Jakarta, MERDEKANEWS -- Ajudan Kapolri diduga melakukan kekerasan terhadap jurnalis ketika Kapolri, Jenderal Pol. Listyo Sigit Prabowo meninjau arus balik di Stasiun Tawang Semarang, Jawa Tengah pada Sabtu, 5 April 2025.
Sejumlah jurnalis dari berbagai media telah berkumpul di lokasi untuk melakukan peliputan. Namun, suasana berubah memanas ketika seorang wartawan dari salah satu media mencoba mendekat untuk mengambil gambar dan mengajukan pertanyaan.

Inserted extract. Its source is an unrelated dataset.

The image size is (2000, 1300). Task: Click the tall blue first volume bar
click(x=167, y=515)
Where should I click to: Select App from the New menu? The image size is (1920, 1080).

Menurut kesaksian beberapa rekan jurnalis di lapangan, ajudan Kapolri tiba-tiba mendorong dan memukul wartawan tersebut dengan alasan dianggap terlalu dekat dengan Kapolri. Tindakan ini langsung mengundang kecaman dari kalangan media.
Terkait peristiwa tersebut, Kapolri Listyo Sigit Prabowo awalnya meragukan bahwa pelaku yang mendorong dan memukul wartawan adalah ajudannya. Menurutnya, pelaku tersebut adalah dari perangkat pengamanan.
Meski begitu, Kapolri tetap meminta maaf dan akan menindak tegas apabila ajudannya terbukti bersalah.
"Saya baru mendengar (dugaan kekerasan ajudan) dari link berita. Namun kalau benar itu terjadi, saya sangat menyesalkan kejadian tersebut," kata Listyo, yang dikutip Senin, 7 April 2025.
"Saya pribadi minta maaf atas insiden yang terjadi dan membuat tidak nyaman teman-teman media," katanya.
Sementara itu, Perum Lembaga Kantor Berita Nasional (LKBN) ANTARA menyesalkan dan meminta Polri bertanggungjawab atas insiden tersebut.
“Insiden seperti ini kenapa harus terulang, sangat disesalkan. Teman-teman pers sedang menjalankan tugas untuk membantu memberitakan kegiatan Kapolri. Saya sangat yakin tidak ada itikad lain, selain menunaikan tugas, dan semestinya itikad ini bisa dipahami dan dihormati, sehingga tidak perlu ada tindakan kekerasan, atau ancaman verbal,” kata Direktur Pemberitaan ANTARA, Irfan Junaidi.
Irfan juga mendesak Polri untuk bertanggungjawab dan memproses oknum yang terlibat dalam insiden tersebut sesuai dengan prosedur yang berlaku.
“ANTARA akan meminta Polri bertanggung jawab atas insiden tersebut. Oknum yang bersangkutan harus diproses sesuai prosedur secara transparan. Sekaligus, insiden ini juga harus menjadi bahan koreksi agar di masa mendatang tidak terulang,” ujarnya.